Entering the New Year we see that the future is not one destination. It is a series of possible worlds, reflecting trade-offs between such fundamental issues as liberty, equality, community and efficiency. We must choose what we want to do for the future.

The purposes of government, while separate, are interconnected. "To form a more perfect union" is one mentioned in the Preamble. How do we do that? Well, "establish justice" and "promote the general welfare" (also from the Preamble) will both help form a more perfect union.

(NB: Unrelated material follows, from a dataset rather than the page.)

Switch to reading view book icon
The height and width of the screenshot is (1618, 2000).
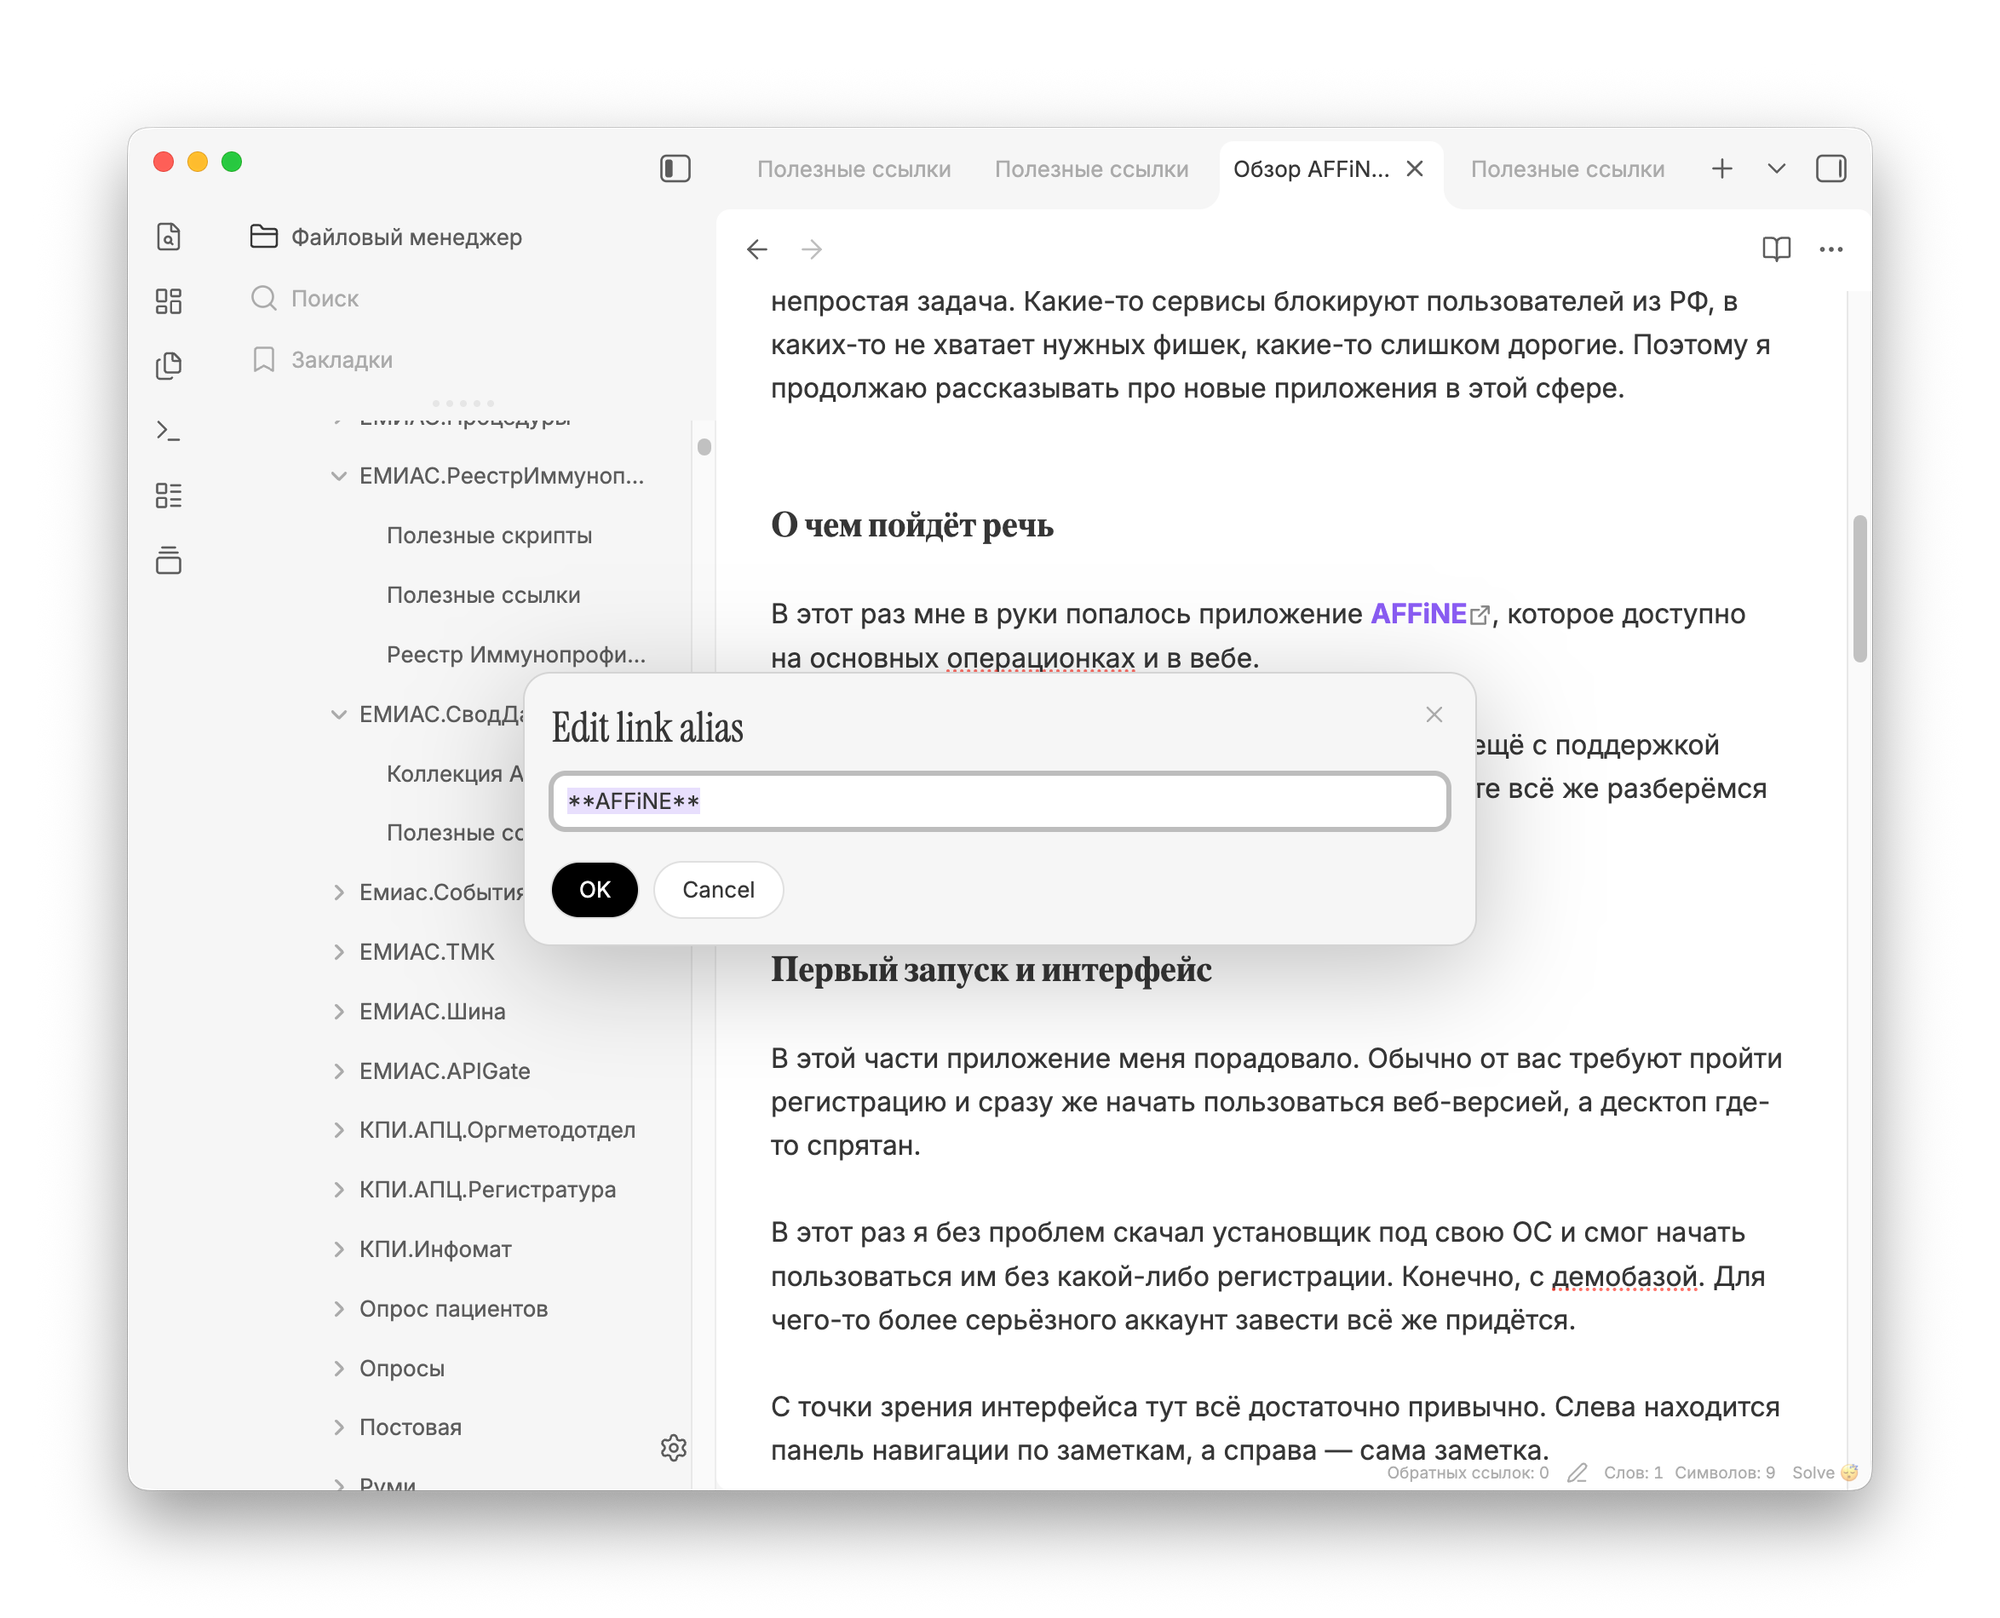point(1776,249)
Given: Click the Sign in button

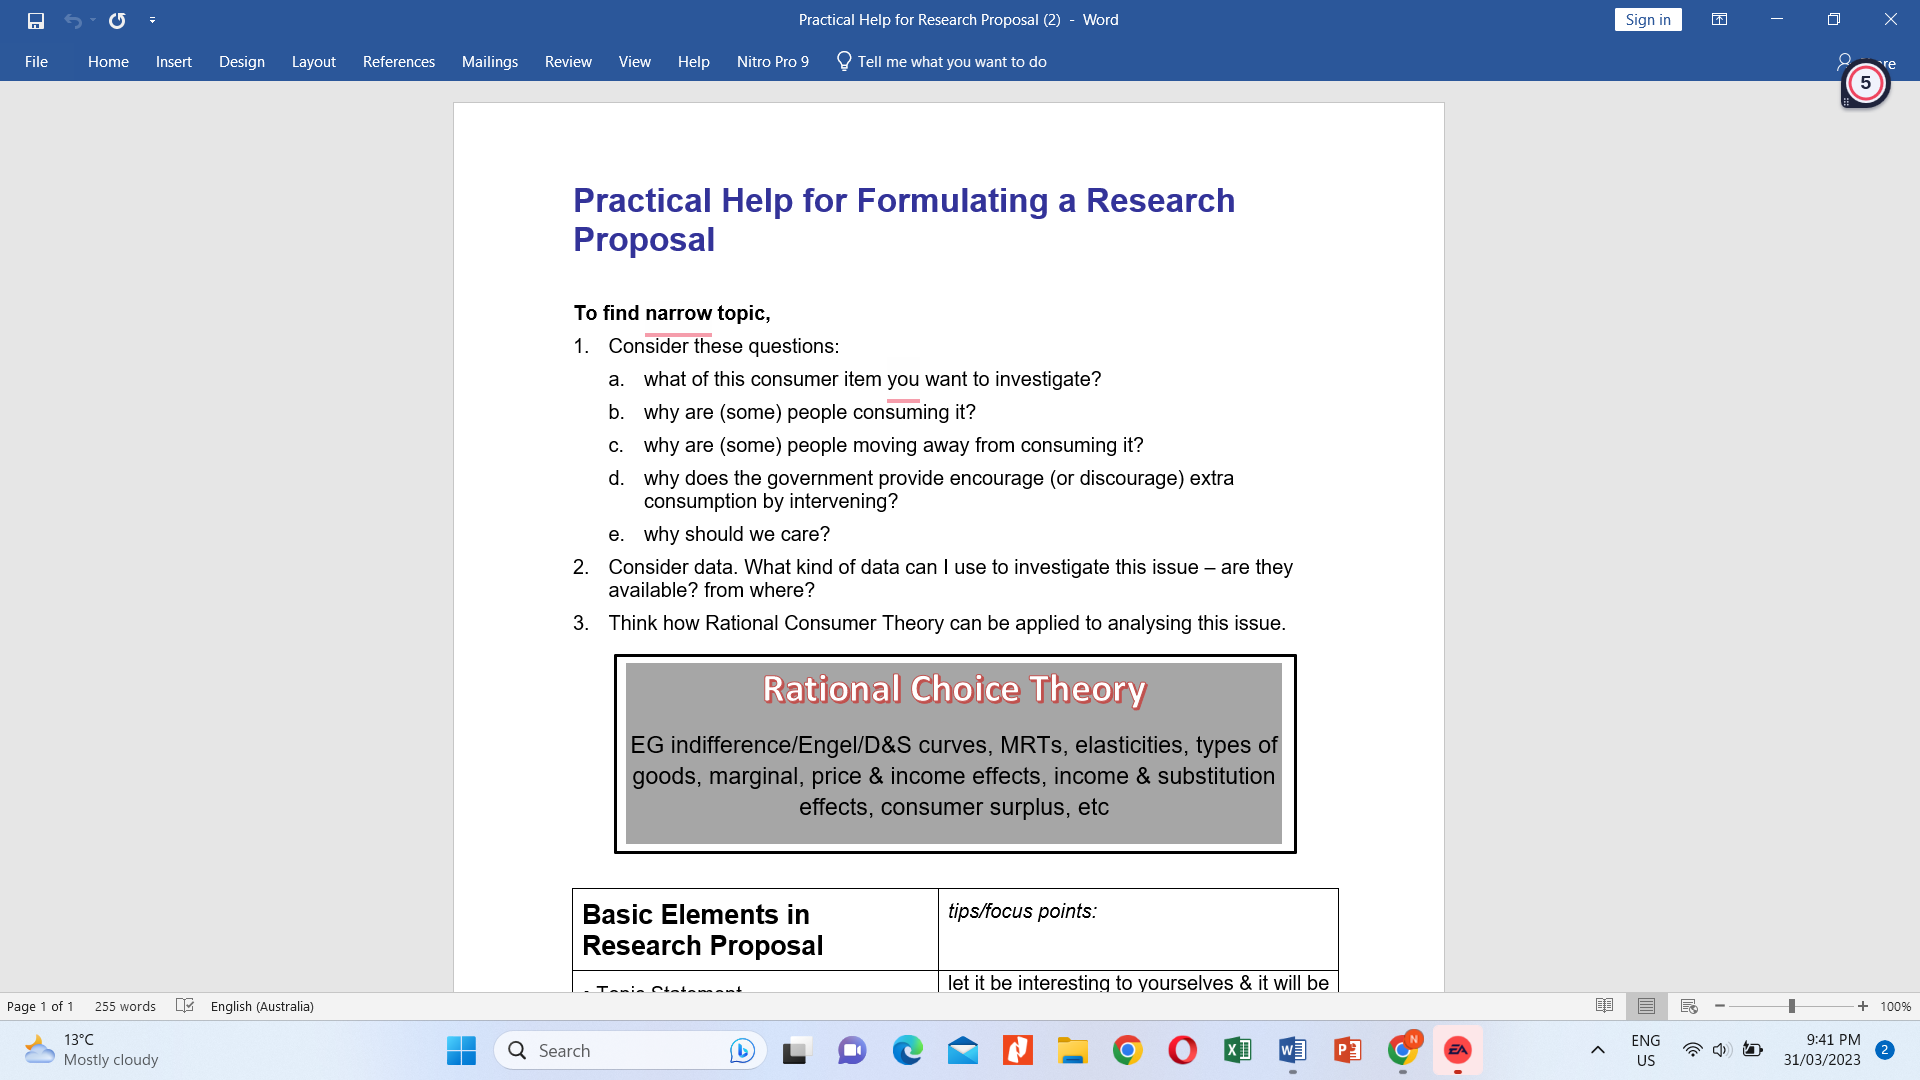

We must seek "liberty, equality, and fraternity," (to borrow from the French revolution.) But, as F.D.R. said, "True individual freedom cannot exist without economic security and independence. People who are hungry and out of a job are the stuff of which dictators are made." Liberty without ability is useless. The homeless man sleeping under a bridge and eating out of a dumpster has plenty of liberty. What good does it do him?

We can't have true fraternity (community) if the growing gap between the advantaged and the disadvantaged becomes too great. About 84% of stock in the U.S. is owned by the upper 10% of the population. Diseases of despair like suicide, heroin and opioid addiction, stress and anxiety are surging. They spring from many causes, but certainly one of the leading of these is income inequality and poverty. Senator Elizabeth Warren said: "Inequality is rotting our country." Is she right? If so, Isn't it past time to start fixing it?